Politik aus Herkunft
Türkischstämmige Politiker treten seit Jahren quer durch alle Parteien und Organisationen als abis, als Vormünder ihrer Landsleute, auf. Unterstützt werden sie dabei von den ablas, den großen Schwestern, und sie verhindern vor und hinter den Kulissen, dass andere Auffassungen zur Integrationspolitik sich durchsetzen könnten. Sie fühlen sich mächtig, weil sie sich untereinander als Türken einig sind und alles blockieren. Sie versuchen zu verhindern, dass Probleme an die Öffentlichkeit kommen. Dass selbstbewusste und kritische Stimmen ihnen ihr politisches Geschäft verderben, macht sie wütend. Deshalb denunzieren sie, über alle Parteien hinweg, kritische Stimmen oder Frauenrechtlerinnen, die eine andere Politik verlangen.
Auch Cem Özdemir hat sich, auch wenn er den anatolisch-schwäbischen Weltmann gibt, gedanklich noch nicht aus dem „Wir“ des Herkunfts-Kollektivs gelöst. Er nimmt die türkischen Migranten als Gruppe, die er als gelernter Sozialarbeiter gegenüber der deutschen Gesellschaft zu beschützen hat. Diese Haltung, die Migranten zu Mündeln der Politik macht, hat der Integration nachweislich sehr geschadet.

Weg vom Macho mit Goldkette
Wenn trotzdem so heftig über Integration, den Islam, die Kulturdifferenz und Verantwortung und Lösungen diskutiert wird, ist es nicht das Verdienst dieser Lobbyisten. Sie haben weder Zwangsheiraten, Gewalt, Ehrenmorde, Parallelgesellschaften thematisiert, sondern sie - und das ist auffällig - versuchen die Diskussion, wo sie nur können, zu relativieren. Wie gerade jetzt die Debatte über die neue Integrationsstudie. Sie ahnen, je mehr die Menschen mitdiskutieren, je genauer hingeschaut wird, desto offensichtlicher werden die Enge ihrer Wahrnehmung und ihr schmaler Horizont. Sie sehen ihre Geschäftsidee gefährdet.

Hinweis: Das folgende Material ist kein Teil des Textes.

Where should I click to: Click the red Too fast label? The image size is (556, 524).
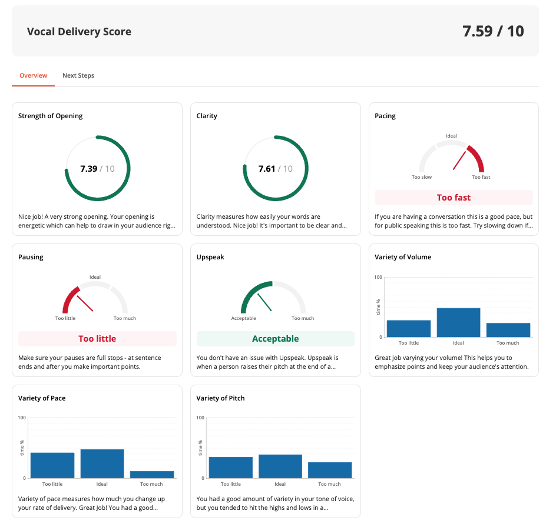coord(454,198)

Ich bin deshalb froh, dass es unter den Türkinnen und Türken selbst und in fast allen Parteien mittlerweile auch Menschen gibt, die die soziale Realität genau wahrnehmen und die Verschleierung der Probleme nicht mehr mitmachen, die sich zu Wort melden und sich einmischen. Wir Türken haben ein Problem mit der Integration. Das ist offensichtlich. Dieses Problem ist auch ein soziales, vor allem hat es aber mit Haltungen, Einstellungen, Werten, Lebensentwürfen, Traditionen und Gebräuchen zu tun. Und wenn Lale Akgün sagt: „Die Schulen müssen den türkischen Migranten nicht nur Bildung und Sprachkenntnisse vermitteln, sondern auch ein Bewusstsein für die Werte der Gesellschaft. Nicht der tumbe Macho mit Goldkette ist erfolgreich, sondern derjenige, der gute Leistungen bringt“, dann ist das als Schritt zur Erkenntnis zu begrüßen. Sie wird hoffentlich Wirkung in ihrer Partei zeigen. Nur wenn die türkischen Migranten bereit sind, darüber ehrlich zu reflektieren, können sie sich klarwerden, was so viele am Erfolg hindert. Und es gibt viele, die sie dabei unterstützen werden." FAZ
Necla Kelek, 1957 in Istanbul geboren, ist deutsche Sozialwissenschaftlerin.